__REQUIREMENT__: Go through the records and extract every line with the word "produits".

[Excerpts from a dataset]
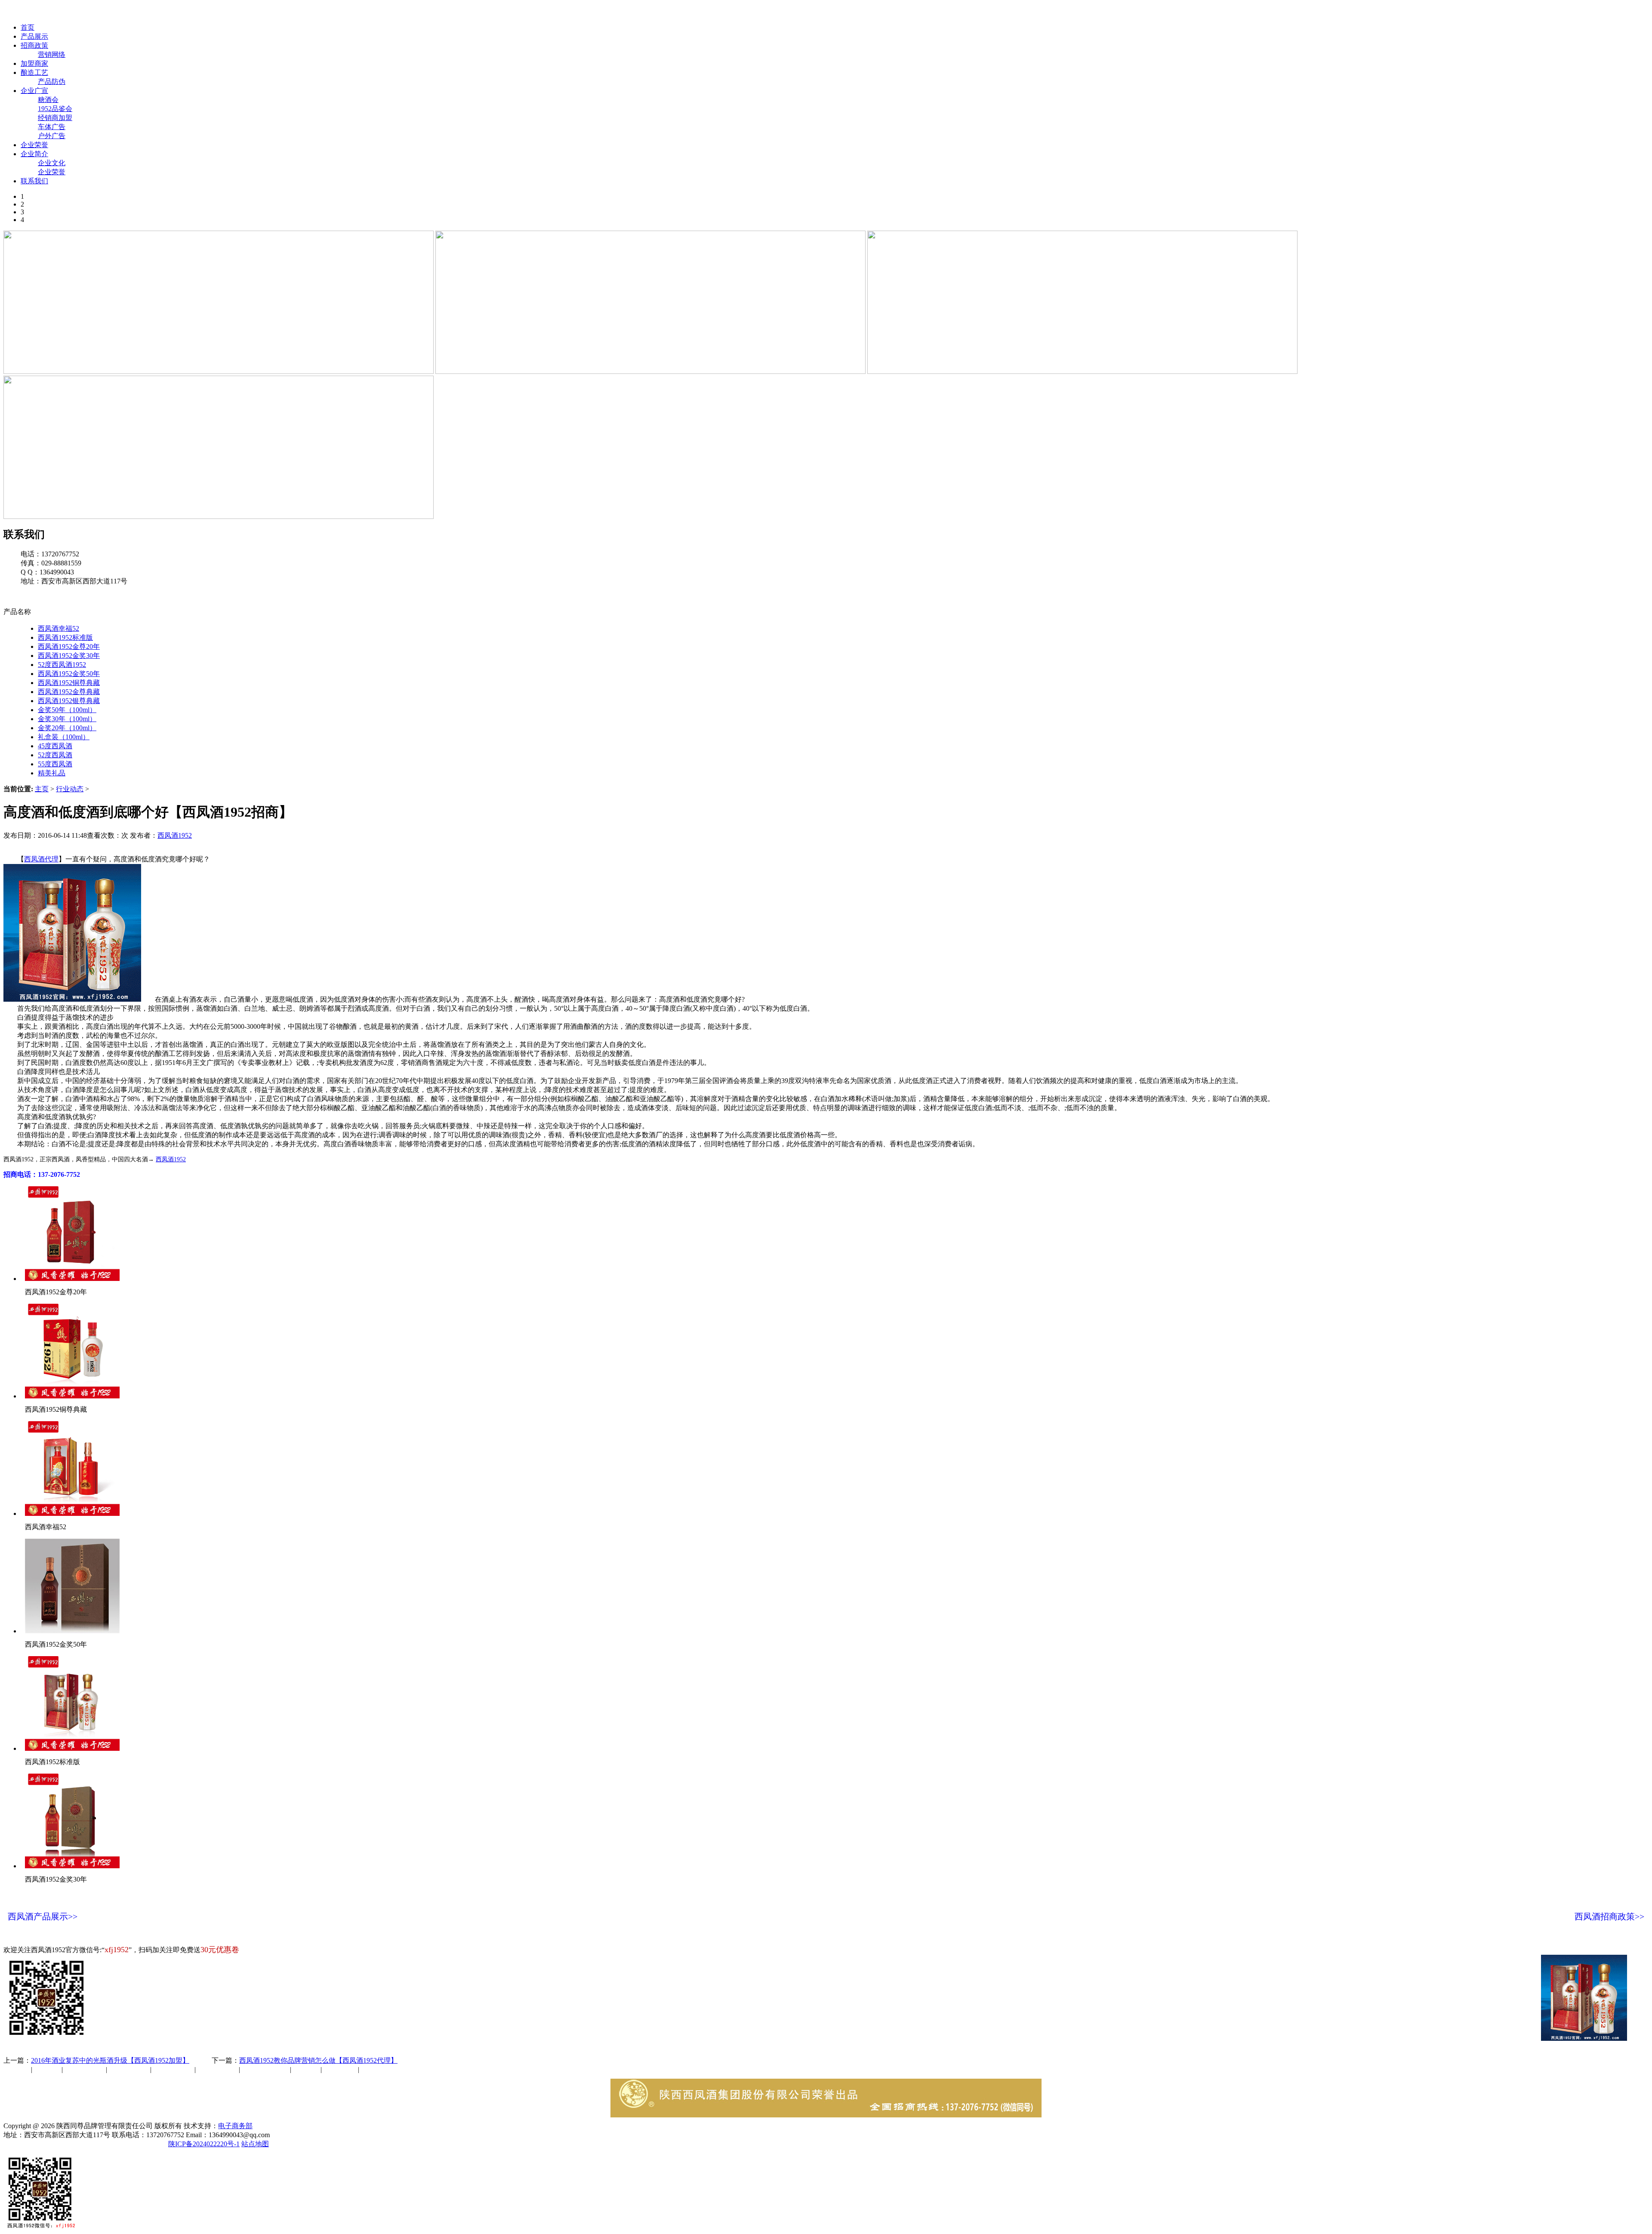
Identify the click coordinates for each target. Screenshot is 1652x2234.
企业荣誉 (34, 144)
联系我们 (34, 181)
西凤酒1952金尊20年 (69, 646)
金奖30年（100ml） (67, 718)
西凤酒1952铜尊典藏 (69, 682)
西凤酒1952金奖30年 (69, 655)
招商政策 (34, 45)
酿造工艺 (34, 72)
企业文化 (51, 163)
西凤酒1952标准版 (65, 637)
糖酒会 (48, 99)
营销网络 (51, 54)
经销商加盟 (55, 117)
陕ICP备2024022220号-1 (204, 2144)
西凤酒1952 (174, 835)
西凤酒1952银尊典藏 (69, 700)
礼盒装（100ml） (63, 737)
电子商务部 (235, 2125)
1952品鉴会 (55, 108)
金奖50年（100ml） (67, 709)
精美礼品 (51, 773)
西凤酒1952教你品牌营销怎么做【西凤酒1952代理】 (318, 2060)
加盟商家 (34, 63)
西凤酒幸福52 (58, 628)
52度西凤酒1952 (62, 664)
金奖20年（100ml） (67, 727)
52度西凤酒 (55, 755)
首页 (27, 27)
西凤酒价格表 (409, 12)
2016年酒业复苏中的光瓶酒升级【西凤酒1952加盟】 (110, 2060)
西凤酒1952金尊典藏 (69, 691)
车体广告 (51, 126)
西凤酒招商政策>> (1609, 1916)
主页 (42, 789)
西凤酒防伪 (266, 2069)
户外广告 (51, 135)
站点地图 (255, 2144)
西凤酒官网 (362, 12)
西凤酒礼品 (126, 2069)
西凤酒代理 (41, 859)
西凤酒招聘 (341, 2069)
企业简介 (34, 153)
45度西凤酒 (55, 746)
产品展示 (34, 36)
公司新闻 (17, 2069)
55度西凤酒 (55, 764)
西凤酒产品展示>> (42, 1916)
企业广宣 (34, 90)
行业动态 (69, 789)
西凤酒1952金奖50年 (69, 673)
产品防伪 (51, 81)
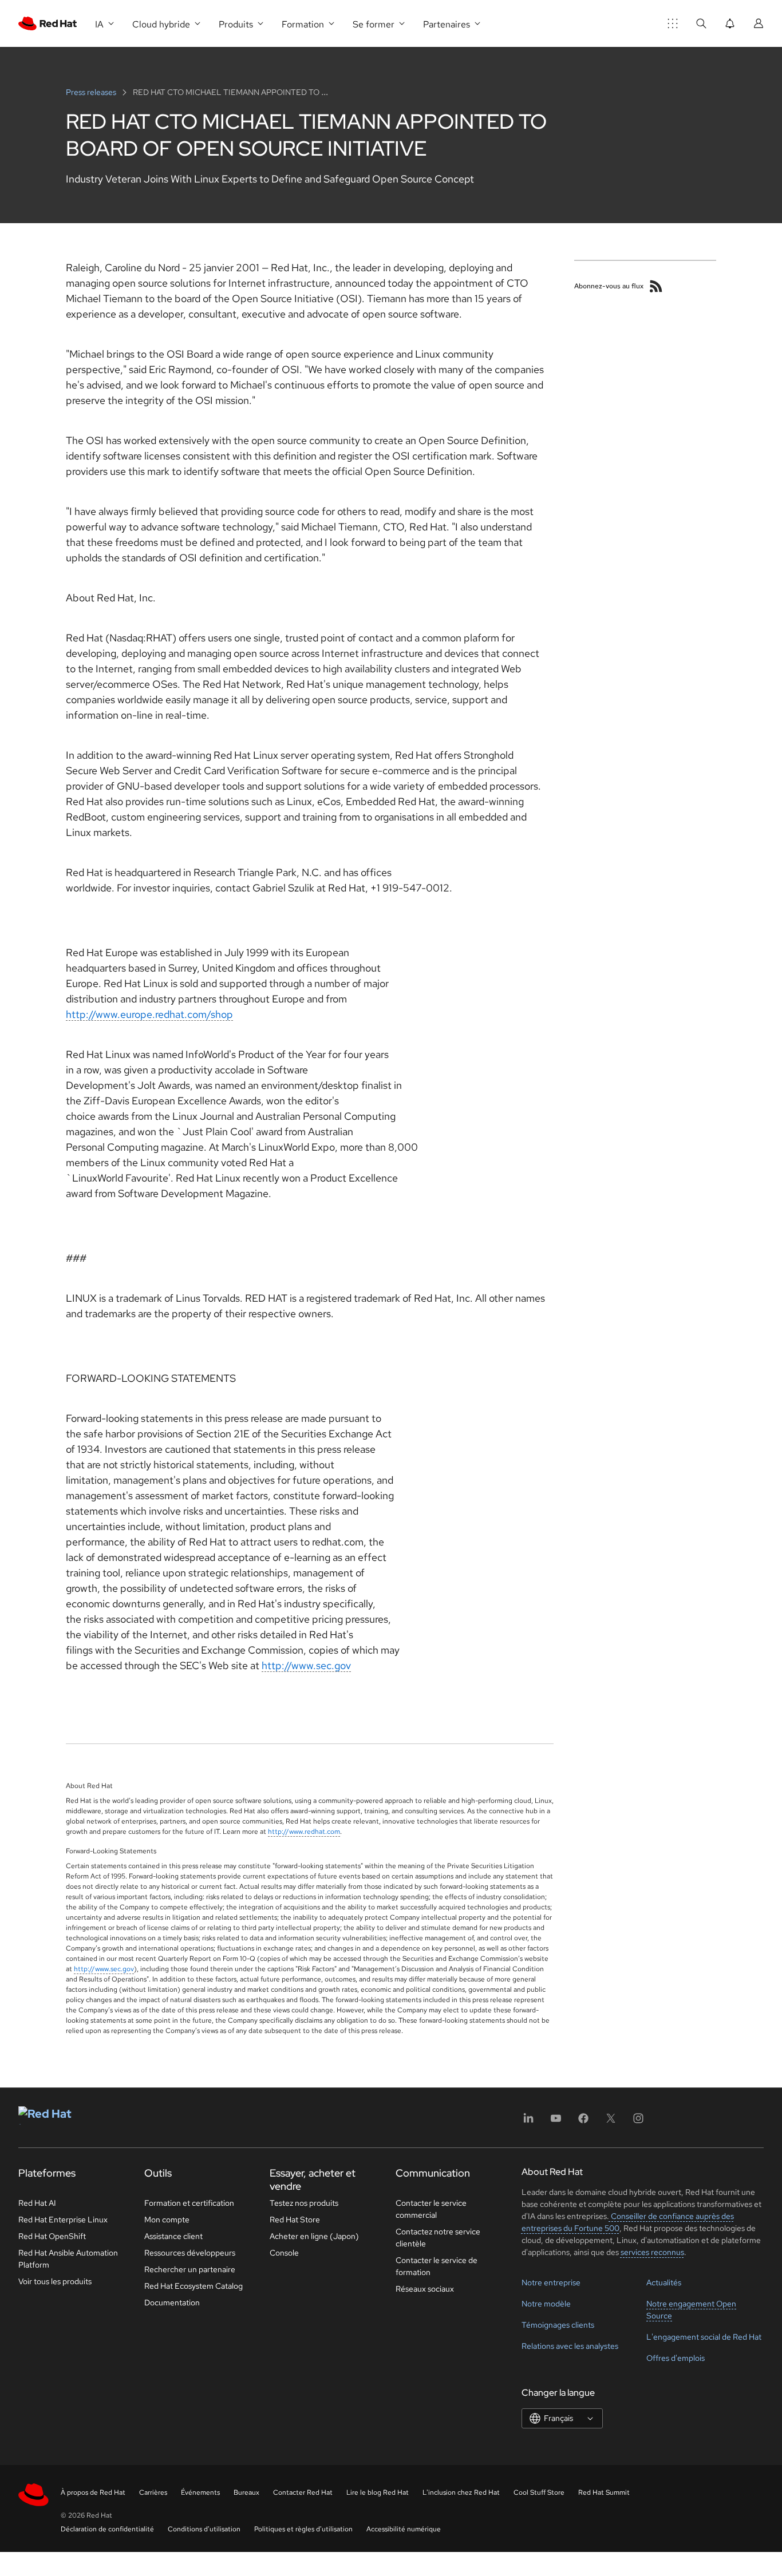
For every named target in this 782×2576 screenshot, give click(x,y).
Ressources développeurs (189, 2253)
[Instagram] (638, 2122)
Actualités (663, 2282)
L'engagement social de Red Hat (703, 2337)
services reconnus (652, 2252)
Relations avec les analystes (570, 2346)
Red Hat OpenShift (52, 2236)
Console (284, 2253)
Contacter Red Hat (303, 2492)
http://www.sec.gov (306, 1665)
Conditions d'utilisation (204, 2529)
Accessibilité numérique (403, 2529)
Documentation (172, 2302)
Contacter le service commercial (431, 2209)
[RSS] (656, 286)
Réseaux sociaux (425, 2289)
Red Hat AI (37, 2203)
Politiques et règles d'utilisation (303, 2529)
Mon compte (166, 2219)
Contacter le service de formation (436, 2266)
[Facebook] (583, 2122)
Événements (200, 2492)
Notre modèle (546, 2303)
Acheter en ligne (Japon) (314, 2236)
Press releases (92, 92)
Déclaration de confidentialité (107, 2529)
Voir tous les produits (55, 2281)
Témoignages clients (558, 2325)
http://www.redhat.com (304, 1831)
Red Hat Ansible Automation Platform (68, 2259)
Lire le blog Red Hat (377, 2492)
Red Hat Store (295, 2219)
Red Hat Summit (604, 2492)
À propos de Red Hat (93, 2492)
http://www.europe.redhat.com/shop (149, 1014)
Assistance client (173, 2236)
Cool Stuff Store (539, 2492)
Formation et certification (189, 2203)
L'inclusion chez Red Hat (461, 2492)
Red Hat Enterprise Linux (63, 2219)
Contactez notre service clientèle (438, 2237)
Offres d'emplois (675, 2358)
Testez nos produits (304, 2203)
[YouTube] (556, 2122)
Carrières (153, 2492)
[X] (611, 2122)
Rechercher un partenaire (189, 2269)
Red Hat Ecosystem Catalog (193, 2286)
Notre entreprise (551, 2282)
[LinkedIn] (528, 2122)
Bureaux (246, 2492)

__THE COMPLETED TASK__:
Voir tous les produits (55, 2281)
Testez nos produits (304, 2203)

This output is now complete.